Sometimes, the nuclear force is called the residual strong force, in contrast to the strong interactions which arise from QCD. This phrasing arose during the 1970s when QCD was being established. Before that time, the strong nuclear force referred to the inter-nucleon potential. After the verification of the quark model, strong interaction has come to mean QCD.

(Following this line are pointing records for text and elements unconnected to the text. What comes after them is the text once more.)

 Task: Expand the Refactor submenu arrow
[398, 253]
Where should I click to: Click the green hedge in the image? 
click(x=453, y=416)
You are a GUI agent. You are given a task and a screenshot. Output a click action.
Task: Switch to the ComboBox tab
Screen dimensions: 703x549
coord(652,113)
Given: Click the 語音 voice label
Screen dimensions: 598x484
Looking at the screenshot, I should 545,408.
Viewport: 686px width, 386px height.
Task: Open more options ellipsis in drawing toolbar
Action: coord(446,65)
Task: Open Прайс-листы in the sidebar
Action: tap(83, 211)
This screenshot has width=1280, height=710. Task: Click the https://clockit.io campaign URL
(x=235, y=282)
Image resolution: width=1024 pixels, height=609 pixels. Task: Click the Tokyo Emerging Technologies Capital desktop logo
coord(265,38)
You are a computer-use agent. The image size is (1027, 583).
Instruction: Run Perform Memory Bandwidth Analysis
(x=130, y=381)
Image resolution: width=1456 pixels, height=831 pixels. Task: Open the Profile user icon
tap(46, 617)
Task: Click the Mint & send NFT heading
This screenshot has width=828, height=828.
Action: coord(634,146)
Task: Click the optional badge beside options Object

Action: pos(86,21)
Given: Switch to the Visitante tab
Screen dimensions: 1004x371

== Nucleon–nucleon potentials ==
Two-nucleon systems such as the deuteron, the nucleus of a deuterium atom, as well as proton–proton or neutron–proton scattering are ideal for studying the NN force. Such systems can be described by attributing a potential (such as the Yukawa potential) to the nucleons and using the potentials in a Schrödinger equation. The form of the potential is derived phenomenologically (by measurement), although for the long-range interaction, meson-exchange theories help to construct the potential. The parameters of the potential are determined by fitting to experimental data such as the deuteron binding energy or NN elastic scattering cross sections (or, equivalently in this context, so-called NN phase shifts).

The most widely used NN potentials are the Paris potential, the Argonne AV18 potential, the CD-Bonn potential, and the Nijmegen potentials.

A more recent approach is to develop effective field theories for a consistent description of nucleon–nucleon and three-nucleon forces. Quantum hadrodynamics is an effective field theory of the nuclear force, comparable to QCD for colour interactions and QED for electromagnetic interactions. Additionally, chiral symmetry breaking can be analyzed in terms of an effective field theory (called chiral perturbation theory) which allows perturbative calculations of the interactions between nucleons with pions as exchange particles.

=== From nucleons to nuclei ===
The ultimate goal of nuclear physics would be to describe all nuclear interactions from the basic interactions between nucleons. This is called the microscopic or ab initio approach of nuclear physics. There are two major obstacles to overcome:
- Calculations in many-body systems are difficult (because of multi-particle interactions) and require advanced computation techniques.
- There is evidence that three-nucleon forces (and possibly higher multi-particle interactions) play a significant role. This means that three-nucleon potentials must be included into the model.
This is an active area of research with ongoing advances in computational techniques leading to better first-principles calculations of the nuclear shell structure. Two- and three-nucleon potentials have been implemented for nuclides up to A = 12.

=== Nuclear potentials ===
A successful way of describing nuclear interactions is to construct one potential for the whole nucleus instead of considering all its nucleon components. This is called the macroscopic approach. For example, scattering of neutrons from nuclei can be described by considering a plane wave in the potential of the nucleus, which comprises a real part and an imaginary part. This model is often called the optical model since it resembles the case of light scattered by an opaque glass sphere.

Nuclear potentials can be local or global: local potentials are limited to a narrow energy range and/or a narrow nuclear mass range, while global potentials, which have more parameters and are usually less accurate, are functions of the energy and the nuclear mass and can therefore be used in a wider range of applications.